Development of a preformulation lipophilicity screen utilizing a C-18-derivatized polystyrene-divinylbenzene high-performance liquid chromatographic (HPLC) column.

Alkane/water partition coefficients have been predicted from the retention times of solutes using a C-18-derivatized polystyrene-divinylbenzene HPLC column (Act-I). Several classes of compounds, with molecular weights from 78 to 379 and partition coefficients ranging over several orders of magnitude, were included in the present study. A high correlation coefficient (0.953) was obtained from log-log plots of alkane/water partition coefficients versus capacity factor. A poor correlation was observed for octanol/water partition coefficient, presumably due to the hydrogen-bonding capability of octanol. The alkane/water correlation suggests that the system is devoid of significant specific solute-stationary phase interactions which are known to impart anomalous retention behavior to traditional reverse phase columns.

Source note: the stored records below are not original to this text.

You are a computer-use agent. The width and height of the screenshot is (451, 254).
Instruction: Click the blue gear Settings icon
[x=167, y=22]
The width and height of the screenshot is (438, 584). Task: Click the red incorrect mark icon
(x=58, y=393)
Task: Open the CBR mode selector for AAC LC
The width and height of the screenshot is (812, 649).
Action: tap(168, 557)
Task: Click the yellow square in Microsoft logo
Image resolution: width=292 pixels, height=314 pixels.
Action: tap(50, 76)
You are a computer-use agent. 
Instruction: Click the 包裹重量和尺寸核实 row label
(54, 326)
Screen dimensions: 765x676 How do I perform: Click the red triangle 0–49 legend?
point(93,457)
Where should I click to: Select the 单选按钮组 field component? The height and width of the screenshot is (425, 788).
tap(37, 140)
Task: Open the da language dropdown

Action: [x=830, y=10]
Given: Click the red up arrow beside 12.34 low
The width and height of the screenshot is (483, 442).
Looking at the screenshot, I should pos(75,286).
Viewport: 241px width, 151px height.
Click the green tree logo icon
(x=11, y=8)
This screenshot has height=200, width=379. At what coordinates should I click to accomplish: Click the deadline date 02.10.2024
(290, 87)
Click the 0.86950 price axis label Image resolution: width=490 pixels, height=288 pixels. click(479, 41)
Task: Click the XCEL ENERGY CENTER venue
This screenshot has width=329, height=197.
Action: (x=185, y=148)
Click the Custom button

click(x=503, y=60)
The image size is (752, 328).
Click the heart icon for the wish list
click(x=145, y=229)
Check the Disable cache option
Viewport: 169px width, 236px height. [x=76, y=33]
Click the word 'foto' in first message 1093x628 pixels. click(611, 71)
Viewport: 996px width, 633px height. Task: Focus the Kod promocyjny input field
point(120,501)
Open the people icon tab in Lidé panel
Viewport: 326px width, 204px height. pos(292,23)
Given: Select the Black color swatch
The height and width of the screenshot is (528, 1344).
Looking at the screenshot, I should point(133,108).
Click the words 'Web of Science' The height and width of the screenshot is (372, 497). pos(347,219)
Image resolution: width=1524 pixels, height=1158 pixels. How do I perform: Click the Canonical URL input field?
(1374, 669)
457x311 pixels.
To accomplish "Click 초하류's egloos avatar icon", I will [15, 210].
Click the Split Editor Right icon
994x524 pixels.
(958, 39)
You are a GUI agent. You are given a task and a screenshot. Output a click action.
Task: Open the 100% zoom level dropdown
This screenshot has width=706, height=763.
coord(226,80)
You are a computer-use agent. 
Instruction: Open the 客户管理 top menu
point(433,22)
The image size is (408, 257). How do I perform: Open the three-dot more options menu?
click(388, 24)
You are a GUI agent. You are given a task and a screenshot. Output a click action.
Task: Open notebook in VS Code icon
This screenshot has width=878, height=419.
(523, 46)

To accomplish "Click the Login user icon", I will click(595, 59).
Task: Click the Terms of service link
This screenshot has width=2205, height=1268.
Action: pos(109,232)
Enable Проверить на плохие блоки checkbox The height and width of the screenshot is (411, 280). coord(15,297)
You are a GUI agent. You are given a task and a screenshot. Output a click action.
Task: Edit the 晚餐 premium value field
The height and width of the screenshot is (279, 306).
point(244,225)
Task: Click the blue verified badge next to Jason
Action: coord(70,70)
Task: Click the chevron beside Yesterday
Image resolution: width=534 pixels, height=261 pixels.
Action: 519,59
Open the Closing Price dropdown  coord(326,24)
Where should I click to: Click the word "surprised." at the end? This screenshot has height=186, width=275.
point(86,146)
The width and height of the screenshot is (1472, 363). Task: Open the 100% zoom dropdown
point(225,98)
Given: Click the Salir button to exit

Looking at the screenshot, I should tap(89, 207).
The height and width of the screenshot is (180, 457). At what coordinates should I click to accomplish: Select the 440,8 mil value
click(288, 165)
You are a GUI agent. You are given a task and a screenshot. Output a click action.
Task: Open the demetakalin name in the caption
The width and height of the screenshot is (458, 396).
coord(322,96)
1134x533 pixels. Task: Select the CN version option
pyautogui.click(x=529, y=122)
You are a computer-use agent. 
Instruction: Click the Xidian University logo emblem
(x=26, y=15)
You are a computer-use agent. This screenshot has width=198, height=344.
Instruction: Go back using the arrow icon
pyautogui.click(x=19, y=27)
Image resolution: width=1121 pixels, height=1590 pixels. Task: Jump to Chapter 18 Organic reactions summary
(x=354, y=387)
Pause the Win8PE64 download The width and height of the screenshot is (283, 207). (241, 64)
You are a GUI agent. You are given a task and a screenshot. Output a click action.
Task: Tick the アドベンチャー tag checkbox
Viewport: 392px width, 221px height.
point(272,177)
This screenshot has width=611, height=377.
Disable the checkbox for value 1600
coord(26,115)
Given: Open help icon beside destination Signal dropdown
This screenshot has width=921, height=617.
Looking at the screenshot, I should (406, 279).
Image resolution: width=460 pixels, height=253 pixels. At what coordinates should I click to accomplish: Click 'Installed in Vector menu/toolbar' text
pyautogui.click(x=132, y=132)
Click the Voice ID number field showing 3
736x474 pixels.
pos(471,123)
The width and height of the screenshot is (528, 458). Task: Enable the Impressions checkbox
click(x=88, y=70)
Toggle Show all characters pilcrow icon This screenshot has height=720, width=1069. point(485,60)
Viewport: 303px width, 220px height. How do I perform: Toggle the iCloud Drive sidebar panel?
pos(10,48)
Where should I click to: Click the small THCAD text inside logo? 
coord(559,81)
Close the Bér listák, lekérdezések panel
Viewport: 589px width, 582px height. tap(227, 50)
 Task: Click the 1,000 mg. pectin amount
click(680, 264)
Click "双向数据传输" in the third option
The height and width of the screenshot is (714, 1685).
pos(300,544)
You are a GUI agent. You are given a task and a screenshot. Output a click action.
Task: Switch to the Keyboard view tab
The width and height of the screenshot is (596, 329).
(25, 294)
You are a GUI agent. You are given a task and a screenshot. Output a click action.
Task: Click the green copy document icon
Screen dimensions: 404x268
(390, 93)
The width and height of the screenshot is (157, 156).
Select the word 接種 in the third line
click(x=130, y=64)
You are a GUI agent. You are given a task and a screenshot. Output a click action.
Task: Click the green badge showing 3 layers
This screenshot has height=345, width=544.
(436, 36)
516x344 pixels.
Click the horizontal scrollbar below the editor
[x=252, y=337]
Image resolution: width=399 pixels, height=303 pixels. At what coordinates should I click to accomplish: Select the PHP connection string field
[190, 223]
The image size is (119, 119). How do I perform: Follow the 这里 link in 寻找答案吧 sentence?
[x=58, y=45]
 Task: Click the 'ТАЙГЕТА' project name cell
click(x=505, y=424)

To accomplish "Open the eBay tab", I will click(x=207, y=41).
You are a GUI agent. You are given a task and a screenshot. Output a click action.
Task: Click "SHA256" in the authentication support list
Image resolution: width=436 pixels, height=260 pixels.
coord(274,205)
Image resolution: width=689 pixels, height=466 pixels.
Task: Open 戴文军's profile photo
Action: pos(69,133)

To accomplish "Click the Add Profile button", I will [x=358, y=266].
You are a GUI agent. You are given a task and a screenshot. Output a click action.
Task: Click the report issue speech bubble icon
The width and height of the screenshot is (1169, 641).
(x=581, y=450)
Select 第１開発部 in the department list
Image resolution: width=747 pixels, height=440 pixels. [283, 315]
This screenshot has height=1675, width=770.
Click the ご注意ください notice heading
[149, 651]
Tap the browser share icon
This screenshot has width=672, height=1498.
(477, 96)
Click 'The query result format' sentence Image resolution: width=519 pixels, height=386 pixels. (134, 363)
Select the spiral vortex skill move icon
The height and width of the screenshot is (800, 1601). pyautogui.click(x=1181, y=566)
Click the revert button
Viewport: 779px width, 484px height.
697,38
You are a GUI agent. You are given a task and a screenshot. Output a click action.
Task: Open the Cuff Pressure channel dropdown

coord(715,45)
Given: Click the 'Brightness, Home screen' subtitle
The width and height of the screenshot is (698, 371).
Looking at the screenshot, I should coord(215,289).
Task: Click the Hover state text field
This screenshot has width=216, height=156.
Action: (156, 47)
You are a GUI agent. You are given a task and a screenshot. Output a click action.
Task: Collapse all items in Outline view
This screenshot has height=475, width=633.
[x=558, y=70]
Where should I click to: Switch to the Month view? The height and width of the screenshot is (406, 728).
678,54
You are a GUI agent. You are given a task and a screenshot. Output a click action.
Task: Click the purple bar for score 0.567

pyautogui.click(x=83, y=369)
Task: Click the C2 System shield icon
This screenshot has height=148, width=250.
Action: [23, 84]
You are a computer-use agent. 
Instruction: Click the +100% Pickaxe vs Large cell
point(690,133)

Deviations of calculated alkane/water partition coefficients (and Hansch II alkane coefficients) from observed values could not be explained in terms of solute (or substituent) polarizability, dipole moment, sigma para, or pKHB values, further suggesting that specific interactions between the stationary phase and the solute are not significant. A molecular weight dependence that was independent of lipophilicity was observed. Thermodynamic and extra-thermodynamic parameters of retention were obtained in order to investigate retention mechanisms for the Act-I column. The molecular weight dependence does not appear to be due to size exclusion or entropic expulsion of the solute from the stationary phase. Hansch II substituent coefficients calculated from retention times were found to be similar for benzene and steroid derivatives. Thus, the Act-I column may be utilized as a rapid lipophilicity screen for drug candidates of similar molecular weight.